Indeed this gets at other reasons some methodologists oppose balance testing. For example, they argue that it fits into an, often vague, process of choosing estimators in a data-dependent way: researchers run the balance tests and make decisions about how to estimate treatment effects as a result.

This is articulated in a paper in The American Statistician by Mutz, Pemantle & Pham, which includes highlighting how discretion here creates a garden of forking paths. In my interpretation, the most considered and formalized arguments are saying that conducting balance tests and then using that to determine which covariates to include in the subsequent analysis of treatment effects in randomized experiments has bad properties and shouldn’t be done. Here the idea is that when these tests provide some evidence against the null of randomization for some covariate, researchers sometimes then adjust for that covariate (when they wouldn’t have otherwise); and when everything looks balanced, researchers use this as a justification for using simple unadjusted estimators of treatment effects. I agree with this, and typically one should already specify adjusting for relevant pre-treatment covariates in the pre-analysis plan. Including them will increase precision.
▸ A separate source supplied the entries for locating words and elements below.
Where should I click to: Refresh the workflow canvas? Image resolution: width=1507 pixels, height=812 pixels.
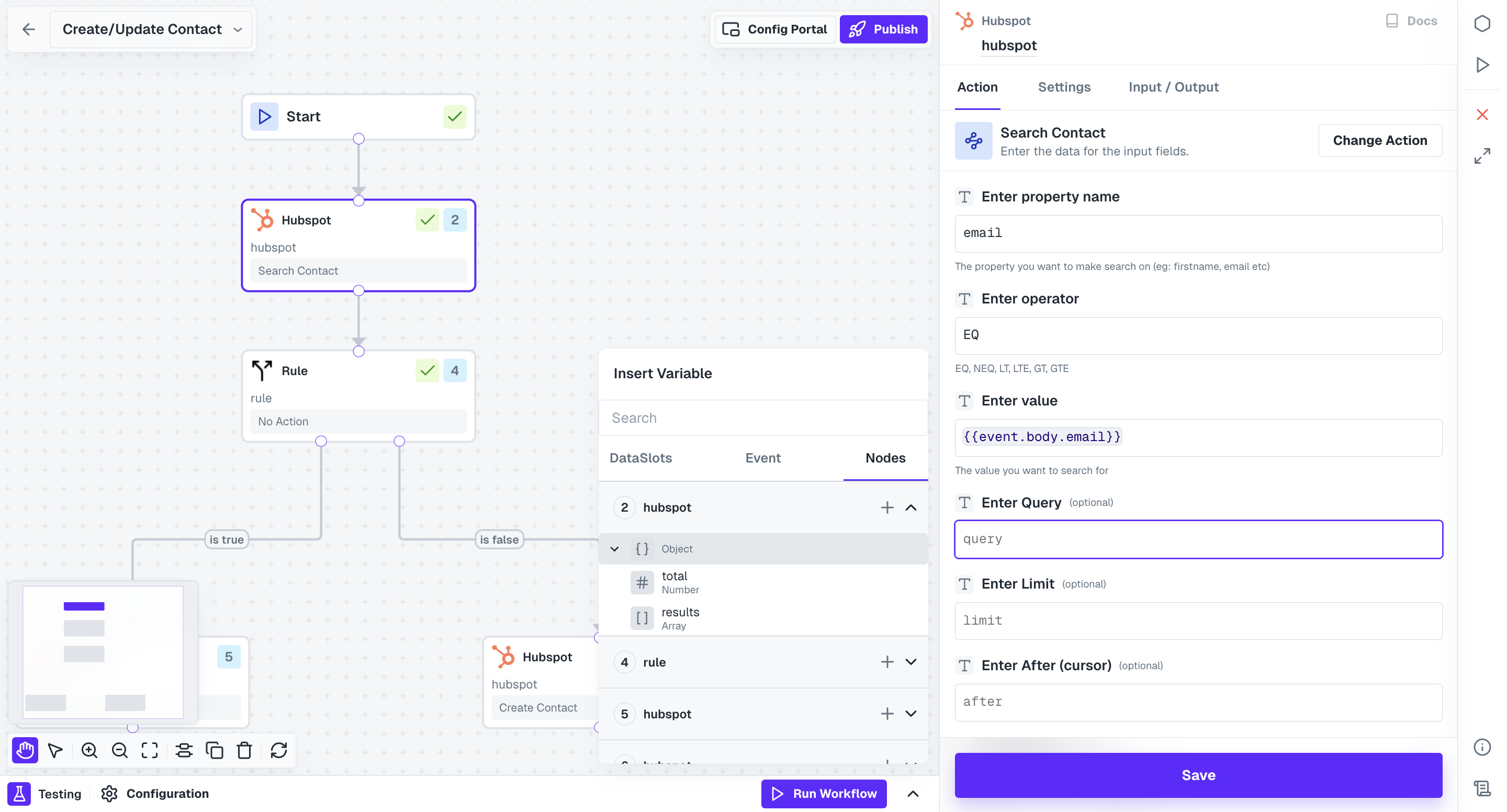(278, 750)
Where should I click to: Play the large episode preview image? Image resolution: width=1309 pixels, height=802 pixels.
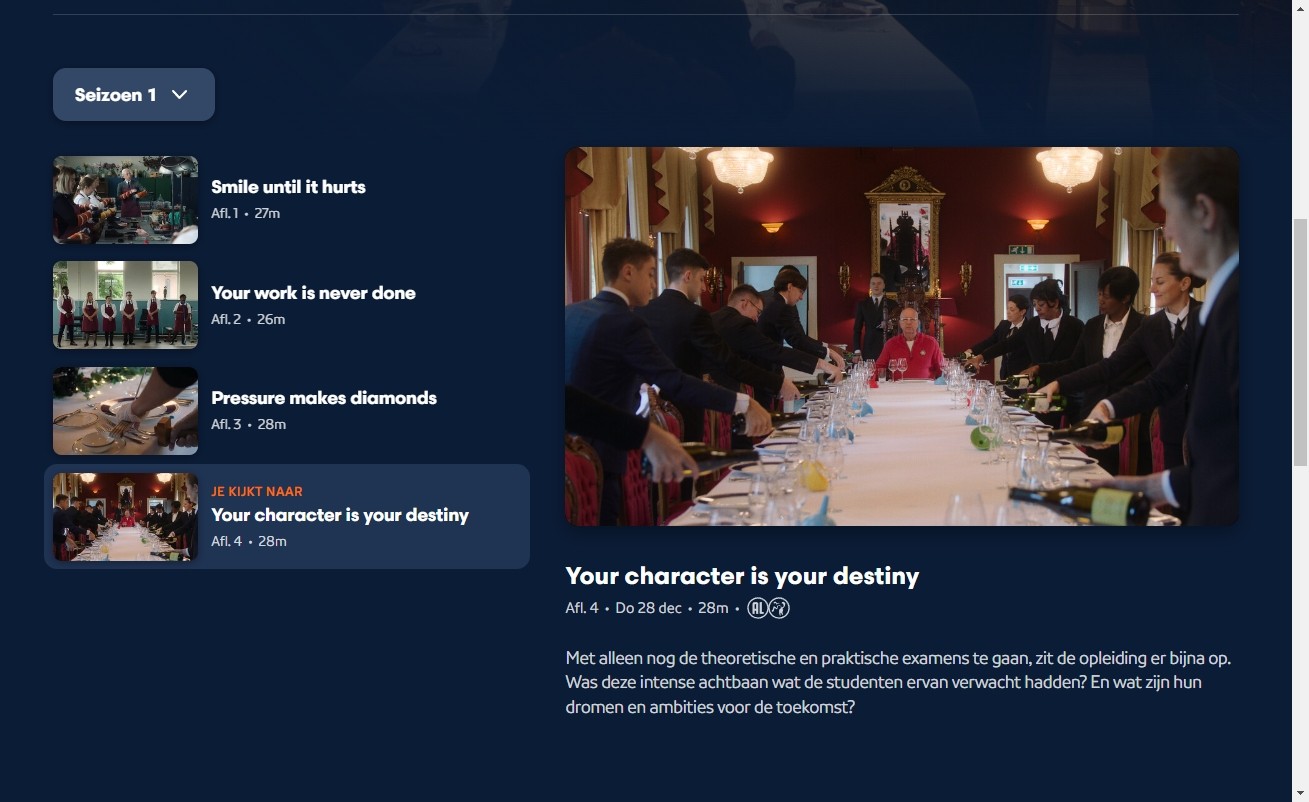(x=902, y=336)
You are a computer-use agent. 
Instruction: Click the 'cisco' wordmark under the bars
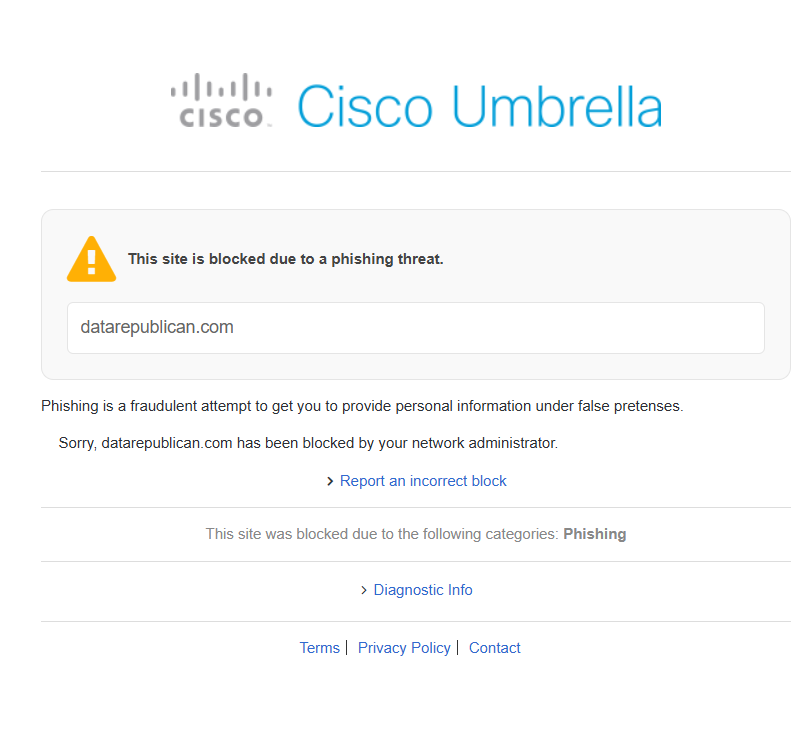tap(221, 117)
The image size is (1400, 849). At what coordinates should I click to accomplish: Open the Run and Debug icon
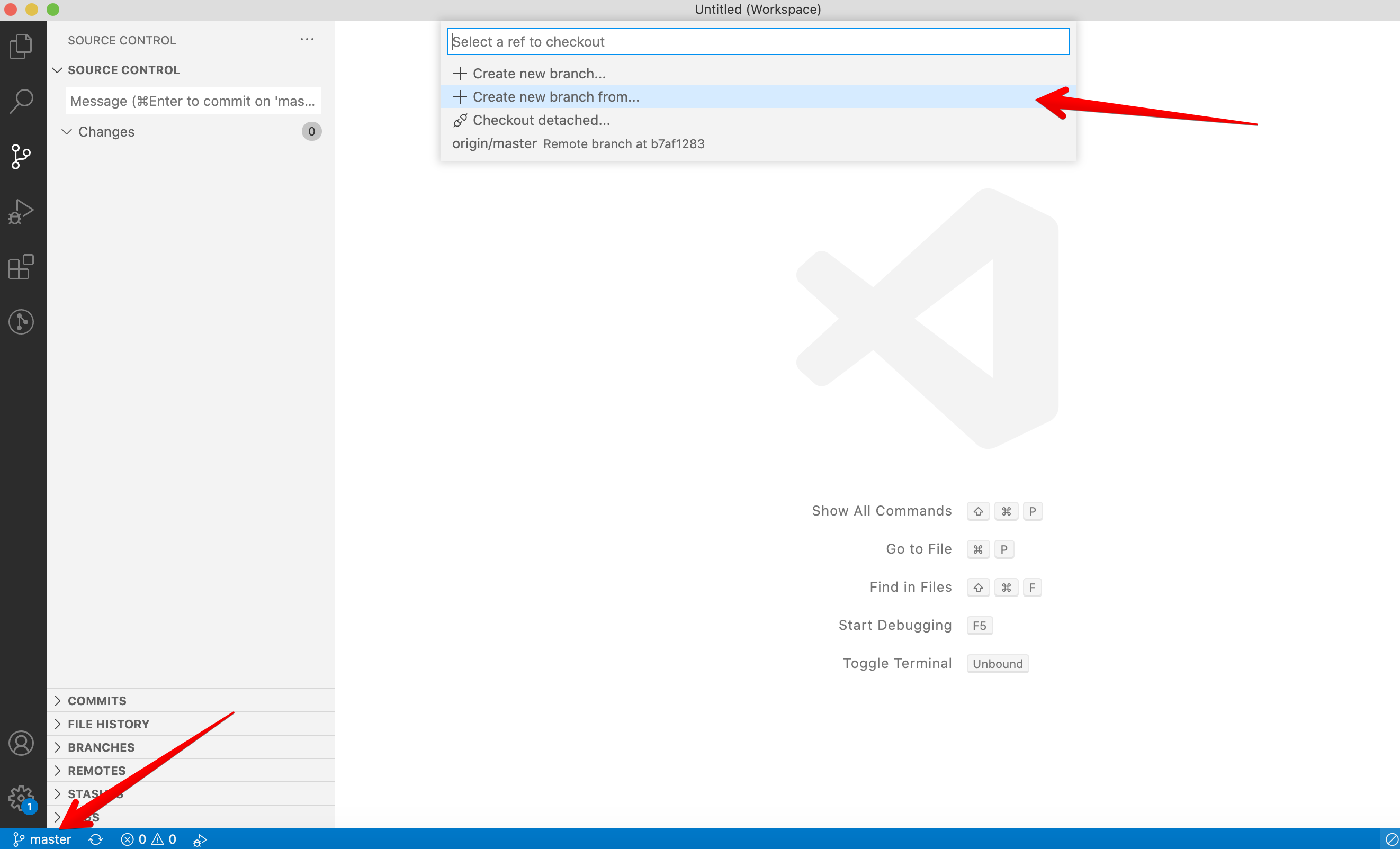tap(22, 211)
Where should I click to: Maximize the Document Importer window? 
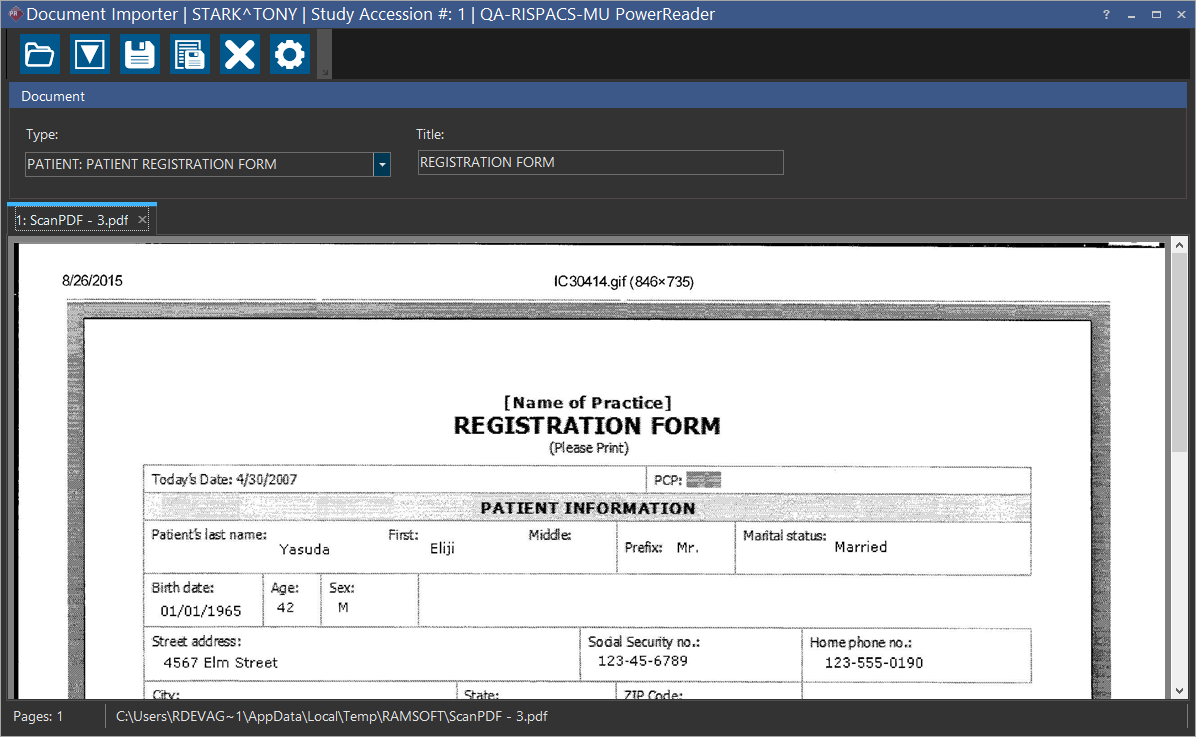click(1156, 15)
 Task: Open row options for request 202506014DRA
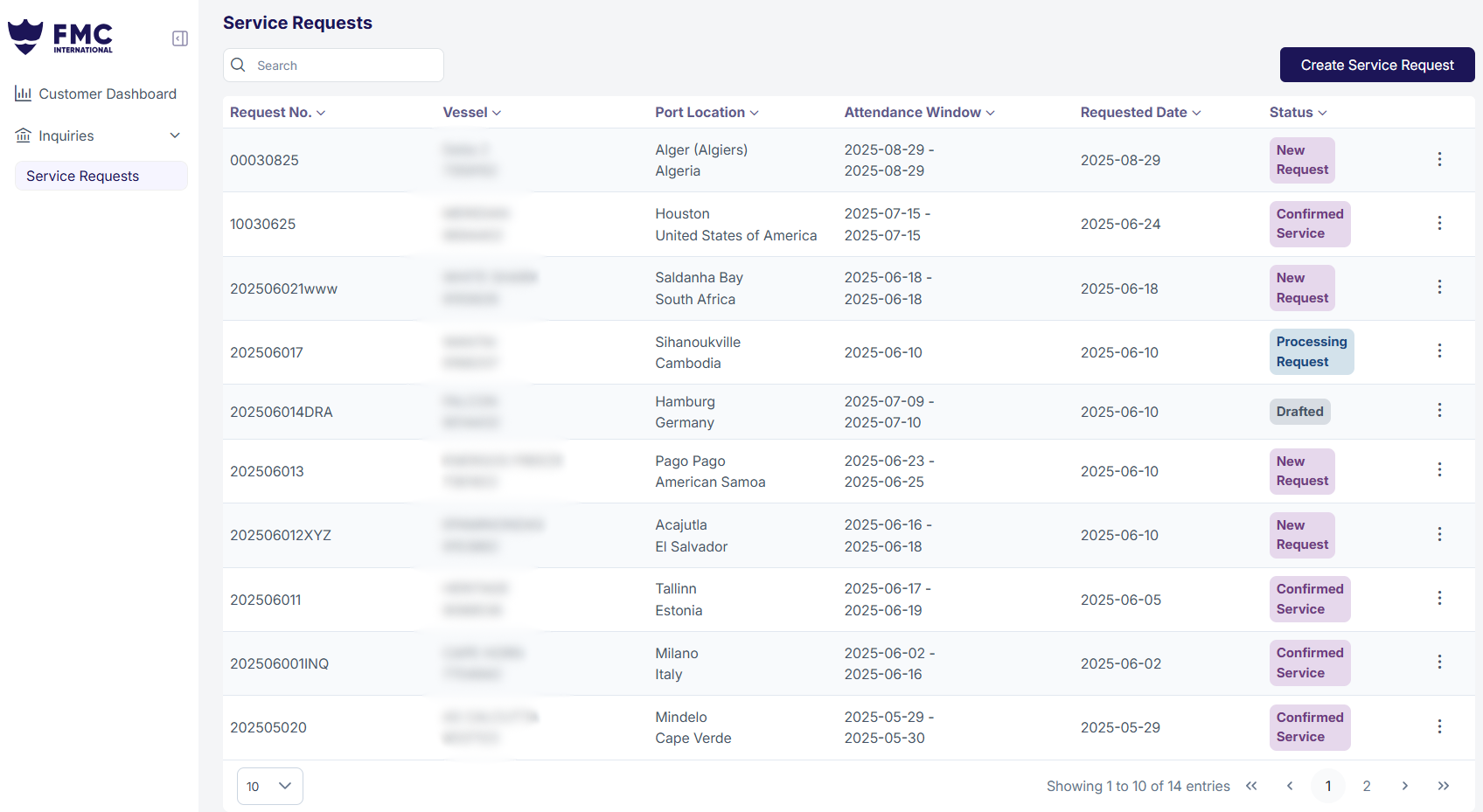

I’ve also heard the idea that these balance tests in Table 1 confuse readers, who see a single p < 0.05 — often uncorrected for multiple tests — and get worried that the trial isn’t valid. More generally, we might think that Table 1 of a paper in a widely read medical journal isn’t the right place for such information. This seems right to me. There are important ingredients to good research that don’t need to be presented prominently in a paper, though it is important to provide information about them somewhere readily inspectable in the package for both pre- and post-publication peer review.

In light of all this, here is a proposal:

  1. Papers on randomized experiments should report tests of the null hypothesis that treatment was randomized as specified. These will often include balance tests, but of course there are others.
  2. These tests should follow the maxim “analyze as you randomize“, both accounting for any clustering or blocking/stratification in the randomization and any particularly important subsetting of the data (e.g., removing units without outcome data).
  3. Given a typically high prior belief that randomization occurred as planned, authors, reviewers, and readers should certainly not use p < 0.05 as a decision criterion here.
  4. If there is evidence against randomization, authors should investigate, and may often be able to fully or partially fix the problem long prior to peer review (e.g., by including improperly discarded data) or in the paper (e.g., by identifying the problem only affected some units’ assignments, bounding the possible bias).
  5. While it makes sense to mention them in the main text, there is typically little reason — if they don’t reject with a tiny p-value — for them to appear in Table 1 or some other prominent position in the main text, particularly of a short article. Rather, they should typically appear in a supplement or appendix — perhaps as Table S1 or Table A1.

This recognizes both the value of checking implications of one of the most important assumptions in randomized experiments and that most of the time this test shouldn’t cause us to update our beliefs about randomization much. I wonder if any of this remains controversial and why.

[This post is by Dean Eckles. This is my first post here. Because this post discusses practices in the Internet industry, I note that my disclosures include related financial interests and that I’ve been involved in designing and building some of those experimentation systems.]